Esvaziou o copo de uísque. Levantou-se novamente em direção à adega e levou a garrafa para a mesa de centro.
- Conheço todas as suas perversões – disse o Outro.
- Minha maior perversão é o álcool – replicou Luiz, a encher o copo novamente.
- As perversões devem ser solapadas pelos impulsos vitais: a busca pela felicidade, a satisfação, o desejo insaciável de progredir...
- Já não me atenho a esses impulsos pós-modernos. Aguardo a morte ansiosamente. Porém, ela me tem evitado.
- Gosto como fala. Você deve ser um dos últimos intelectuais...
- Não me venha com isso! Os intelectuais deverão ser instintos em cinco ou dez anos! Eu tenho, sim, pena deles!
O Outro pareceu incomodado com tal afirmação. Não havia em Luiz quaisquer sinais de esperança. Era um homem solitário que morrera em vida! Levantou-se e dirigiu-se, em silêncio, ao espelho que ficava disposto na sala. Sua imagem não aparecia – algo que não fora percebido por Luiz – cuja embriaguez começava a tomar conta de seu corpo.
Ele fechou o livro e contemplou o Outro – que estava a alguns metros de distância de si. O silêncio promovido no ambiente pelos dois era ensurdecedor.
- Por que não tira a máscara? – inquiriu ele, em tom desafiador. Entretanto, fora desafiado de modo abrupto pelo Outro:
- Por que quer que eu revele meu rosto? Parte crucial da identidade de alguém é o rosto. E se o meu for inumano? E se eu for cá uma criatura abominável às quais o horror que te acometeria te causaria um espanto infinito?

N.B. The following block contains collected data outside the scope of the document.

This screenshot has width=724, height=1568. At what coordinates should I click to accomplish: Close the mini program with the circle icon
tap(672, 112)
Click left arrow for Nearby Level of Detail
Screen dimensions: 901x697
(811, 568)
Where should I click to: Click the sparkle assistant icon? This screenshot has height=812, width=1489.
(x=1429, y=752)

- Só temo a mim mesmo – respondeu Luiz, indiferente.
Contudo, tal indiferença não escondia o fato de que começava a temer aquela presença misteriosa em sua casa. Não percebera quando entrara, se notara-o entrar na sala, escolher o livro e encher o copo com uísque. E se o estivesse a observar por muito mais tempo? O que era aquilo que começava a apavorá-lo?

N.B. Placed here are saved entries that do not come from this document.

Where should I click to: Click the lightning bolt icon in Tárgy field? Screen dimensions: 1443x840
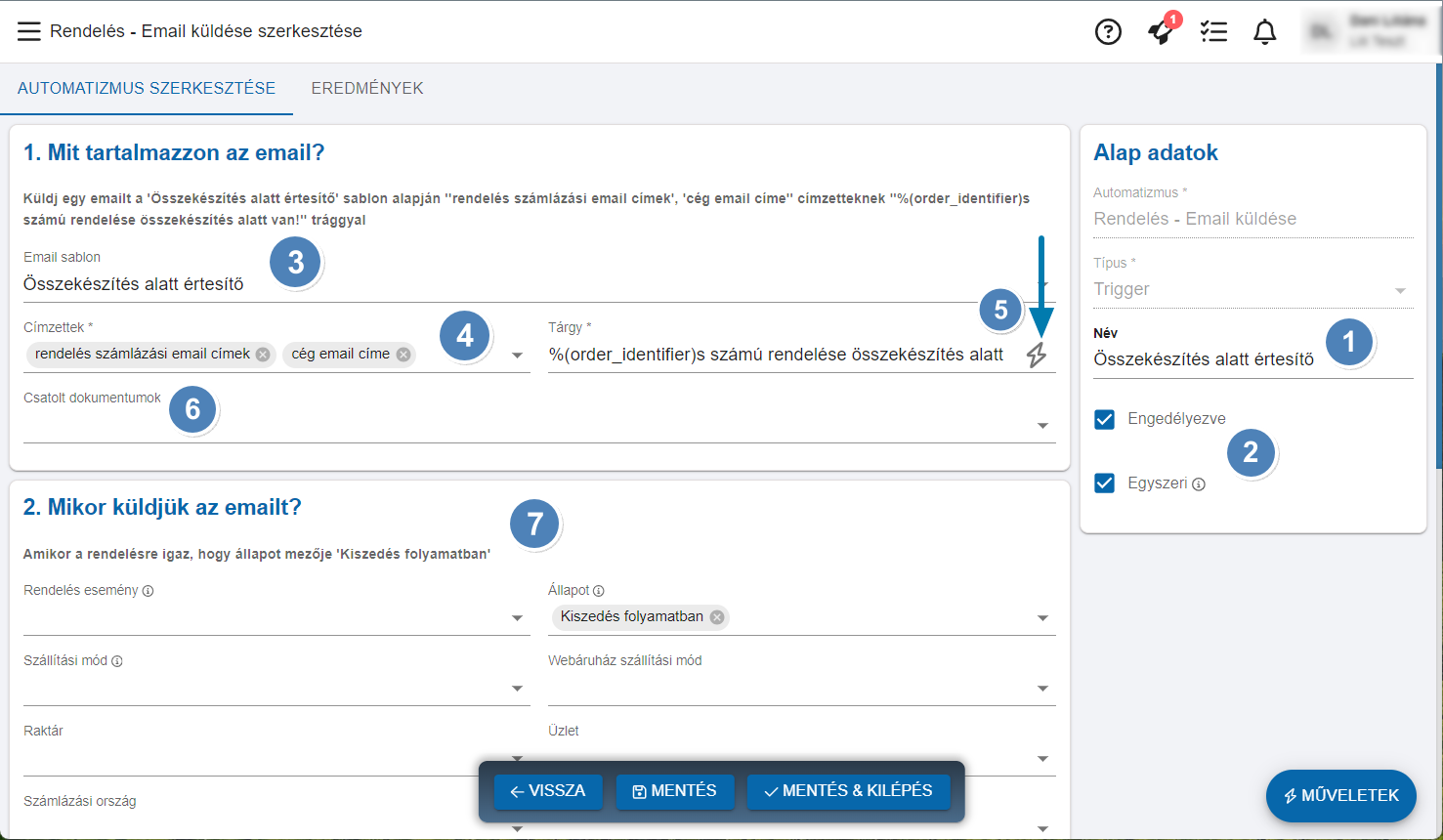[1037, 355]
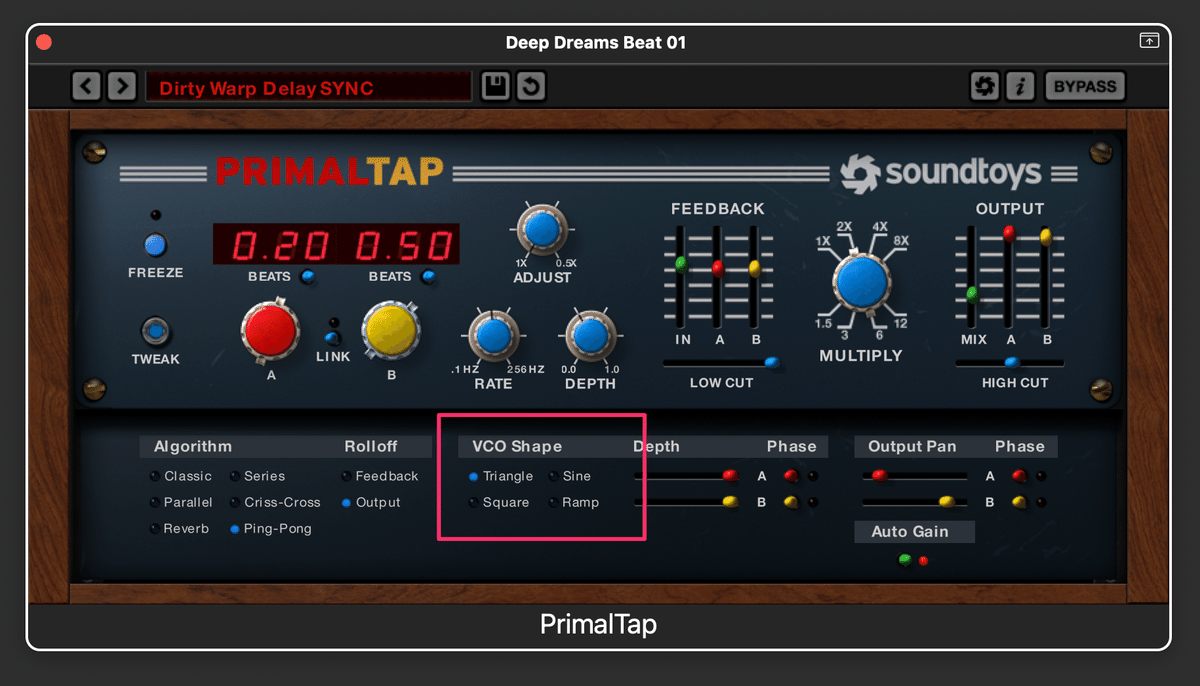Open the preset browser labeled Dirty Warp Delay SYNC
This screenshot has width=1200, height=686.
pyautogui.click(x=308, y=86)
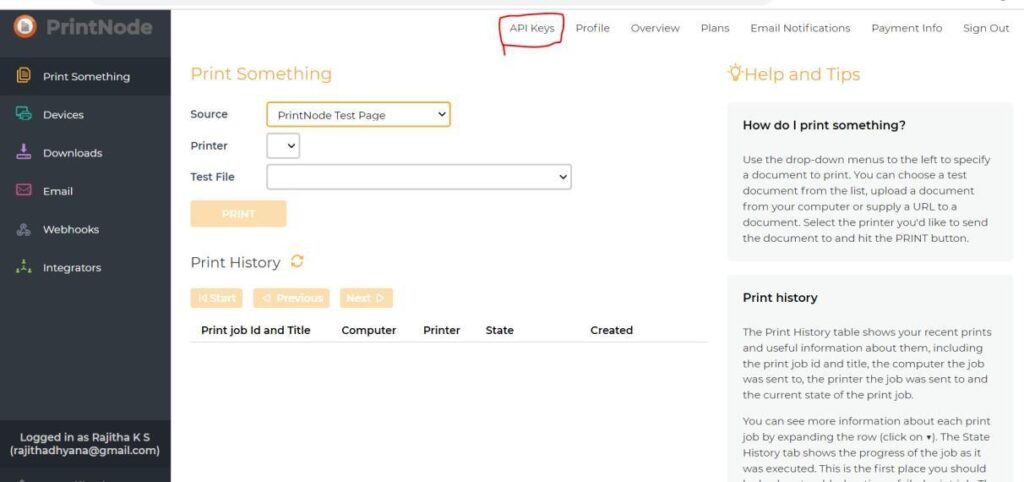This screenshot has width=1024, height=482.
Task: Click the Sign Out link
Action: [985, 28]
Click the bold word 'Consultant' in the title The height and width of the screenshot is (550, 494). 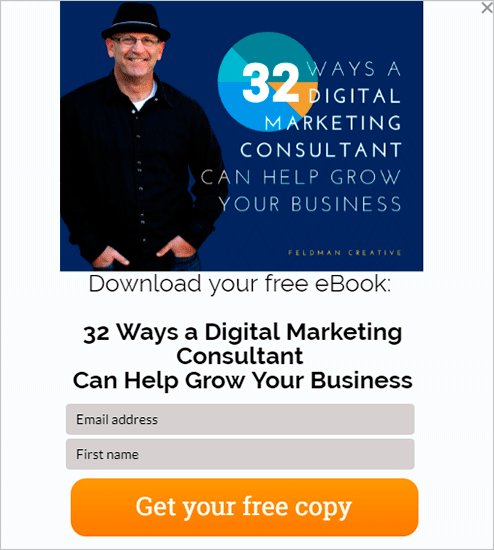(240, 356)
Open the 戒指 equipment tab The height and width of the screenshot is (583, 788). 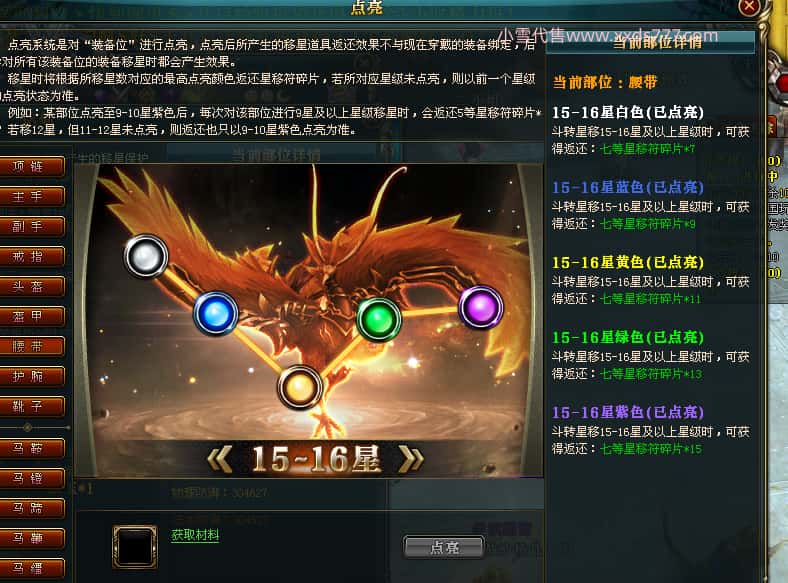click(x=32, y=257)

Ademais, a visão embaçada causada pela embriaguez pouco ou quase nada fazia-o perceber a silhueta – se era humana – do Outro. Tampouco recordava-se dos poucos momentos de lucidez em que começaram a dialogar. A sua noção do horário já havia sido perdida. Estariam conversando por minutos ou por horas ou por dias?
Ele tentou demonstrar coragem mais uma vez – após um longo e contemplativo silêncio. Deu uma nova golada, a sentir o conteúdo do copo descer pela sua garganta. Ao vislumbrar o outro lado do recinto, havia só ausência. O Outro tinha desaparecido.

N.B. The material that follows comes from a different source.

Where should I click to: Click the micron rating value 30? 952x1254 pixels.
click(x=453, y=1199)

Vasculhou cada canto daquele apartamento: os quartos, o banheiro, a cozinha, a sala, sob os tapetes, detrás das cortinas, dentro dos armários. Nada. Nenhum vestígio de que alguém mais estivesse ali. Sua embriaguez tinha levemente ido embora. Estava confuso. Foi tomado de um terror profundo – tudo o que precedera parecia muito real. O que estava a se passar?
Foi ao banheiro, lavou o rosto. De dentro de um móvel, puxou suas aspirinas e seu Lexotan. Engoliu-os todos a seco.
Deitou-se na cama, a deixar todas as luzes acesas – vide o terror pelo qual ainda estava passando. Não podia conceber que aquilo fora fruto de sua imaginação. Estaria ele alucinando? O sono, após muita insistência, chegou. Dormiu profundamente.
De repente, fora acordado com uma respiração sobre o seu rosto. O Outro estava sobre si, sob uma forma etérea, inumana. Ao tirar a máscara, percebeu ele que contemplava o próprio rosto. Um duplo. Uma coisa maligna. Sentiu sua alma desprender-se de seu corpo físico e, sugada, a desaparecer naquela Outra presença que não era a dele.